Am I missing the point? Is this in some way ensuring that these things don't happen in real life, because people get to live out their sick fantasies in a fantasy world? Hmmm, seems tenuous to me.
Maybe I'm taking it too seriously, but I can't help thinking that this is just a step too far. And where are the tabloids? Sniffing the arse of some celebrity, chasing the next famous love-rat story. They've gotten used to GTA now, they don't care how offensive it is anymore. They're probably all playing it now ask I type, thinking how fucking great it is. Never mind that it's pretty fucking despicable. It's all well and good rallying against "Manhunt" & "Bully", but the fact is that while the former was pretty brutal, it was put in a fantasy setting and therefore bore no "threat" whatsoever, because the chances of it actually happening are virtually zero. Also, if I remember correctly, the reviews for it were rather luke warm, so it was never going to be very popular anyway. "Bully" meanwhile, was an odd game, in that I have no idea who they thought it would appeal to. Essentially, the tabloids were the only people who ever actually paid it any attention. The game buying public were never that fussed. Probably coz it got shit reviews across the board.

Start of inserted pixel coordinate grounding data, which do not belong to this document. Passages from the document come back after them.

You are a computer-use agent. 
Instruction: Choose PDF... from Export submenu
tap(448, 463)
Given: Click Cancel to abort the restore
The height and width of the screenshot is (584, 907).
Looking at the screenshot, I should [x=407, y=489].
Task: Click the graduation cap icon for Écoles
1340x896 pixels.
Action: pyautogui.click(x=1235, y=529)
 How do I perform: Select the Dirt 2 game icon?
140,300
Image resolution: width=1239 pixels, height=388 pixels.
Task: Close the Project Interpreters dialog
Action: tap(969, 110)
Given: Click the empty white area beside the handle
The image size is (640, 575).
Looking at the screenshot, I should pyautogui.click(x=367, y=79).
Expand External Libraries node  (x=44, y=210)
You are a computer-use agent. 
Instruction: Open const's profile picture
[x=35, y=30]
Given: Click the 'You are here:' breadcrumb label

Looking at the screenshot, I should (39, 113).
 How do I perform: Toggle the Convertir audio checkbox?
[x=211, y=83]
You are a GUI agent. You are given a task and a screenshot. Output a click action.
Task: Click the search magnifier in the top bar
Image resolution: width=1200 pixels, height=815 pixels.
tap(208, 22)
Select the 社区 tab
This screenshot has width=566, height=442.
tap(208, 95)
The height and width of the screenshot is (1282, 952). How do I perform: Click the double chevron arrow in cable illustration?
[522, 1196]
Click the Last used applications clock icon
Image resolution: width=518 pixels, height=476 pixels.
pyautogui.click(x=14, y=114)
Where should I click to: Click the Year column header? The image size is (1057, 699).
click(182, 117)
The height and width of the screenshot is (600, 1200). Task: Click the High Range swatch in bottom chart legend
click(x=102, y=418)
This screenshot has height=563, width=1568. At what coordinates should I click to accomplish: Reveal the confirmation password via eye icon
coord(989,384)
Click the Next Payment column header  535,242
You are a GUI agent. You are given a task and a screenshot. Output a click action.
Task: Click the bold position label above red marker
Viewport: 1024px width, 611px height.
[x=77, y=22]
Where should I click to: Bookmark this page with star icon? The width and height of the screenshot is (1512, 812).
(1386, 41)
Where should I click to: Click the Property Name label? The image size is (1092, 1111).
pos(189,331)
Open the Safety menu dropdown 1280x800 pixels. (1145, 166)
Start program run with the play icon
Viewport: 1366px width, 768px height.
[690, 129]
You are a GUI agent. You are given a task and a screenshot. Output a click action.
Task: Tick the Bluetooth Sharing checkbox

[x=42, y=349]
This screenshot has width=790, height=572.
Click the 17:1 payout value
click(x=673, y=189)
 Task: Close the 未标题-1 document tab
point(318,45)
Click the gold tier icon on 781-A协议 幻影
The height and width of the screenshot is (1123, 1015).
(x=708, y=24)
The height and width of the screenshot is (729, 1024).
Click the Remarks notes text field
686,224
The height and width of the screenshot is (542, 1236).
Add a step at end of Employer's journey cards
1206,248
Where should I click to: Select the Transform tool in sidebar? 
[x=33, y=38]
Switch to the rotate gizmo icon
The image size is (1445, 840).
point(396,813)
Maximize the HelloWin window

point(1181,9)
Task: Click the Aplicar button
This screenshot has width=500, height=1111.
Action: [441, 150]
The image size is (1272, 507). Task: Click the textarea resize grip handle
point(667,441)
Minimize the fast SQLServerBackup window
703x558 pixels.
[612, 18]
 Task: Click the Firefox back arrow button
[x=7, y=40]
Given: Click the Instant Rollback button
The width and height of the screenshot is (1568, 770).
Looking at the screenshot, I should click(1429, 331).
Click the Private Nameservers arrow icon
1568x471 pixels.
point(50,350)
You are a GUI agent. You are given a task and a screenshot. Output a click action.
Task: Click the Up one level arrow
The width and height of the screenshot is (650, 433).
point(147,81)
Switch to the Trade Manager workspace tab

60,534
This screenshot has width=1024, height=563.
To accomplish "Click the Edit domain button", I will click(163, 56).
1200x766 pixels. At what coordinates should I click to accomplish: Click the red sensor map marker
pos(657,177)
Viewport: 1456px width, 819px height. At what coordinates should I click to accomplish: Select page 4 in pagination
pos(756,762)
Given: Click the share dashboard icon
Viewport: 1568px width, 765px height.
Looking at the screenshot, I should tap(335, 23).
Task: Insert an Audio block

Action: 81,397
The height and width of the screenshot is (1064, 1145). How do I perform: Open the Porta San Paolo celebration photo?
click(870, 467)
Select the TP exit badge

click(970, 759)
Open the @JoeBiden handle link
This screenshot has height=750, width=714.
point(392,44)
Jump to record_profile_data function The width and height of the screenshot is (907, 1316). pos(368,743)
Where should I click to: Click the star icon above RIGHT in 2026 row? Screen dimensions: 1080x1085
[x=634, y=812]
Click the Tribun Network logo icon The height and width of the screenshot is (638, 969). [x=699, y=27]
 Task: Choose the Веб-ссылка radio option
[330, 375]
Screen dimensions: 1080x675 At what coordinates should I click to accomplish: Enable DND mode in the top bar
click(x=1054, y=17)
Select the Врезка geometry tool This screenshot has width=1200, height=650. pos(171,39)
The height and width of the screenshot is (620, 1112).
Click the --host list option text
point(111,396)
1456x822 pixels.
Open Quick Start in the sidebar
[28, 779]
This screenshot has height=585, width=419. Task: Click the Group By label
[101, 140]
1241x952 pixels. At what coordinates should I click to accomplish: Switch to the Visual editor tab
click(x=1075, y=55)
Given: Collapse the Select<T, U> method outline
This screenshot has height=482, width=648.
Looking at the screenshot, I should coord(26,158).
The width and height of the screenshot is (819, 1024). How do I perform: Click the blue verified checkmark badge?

GTAIV on the other hand is an extremely well made game. Absorbing, exciting, with incredible attention to detail. Yes, of course it's fantasy and not real. However, they have deliberately set out to make it as realistic as possible, and the scary thing is that things in this game actually happen in real life.
Now, I'm not someone who thinks these sort of things should be overly regulated or censored, but I'm sorry, rape in a computer game is one step too far. If that opinion comes with slippers, arthritis and a warm mug of cocoa, then so be it.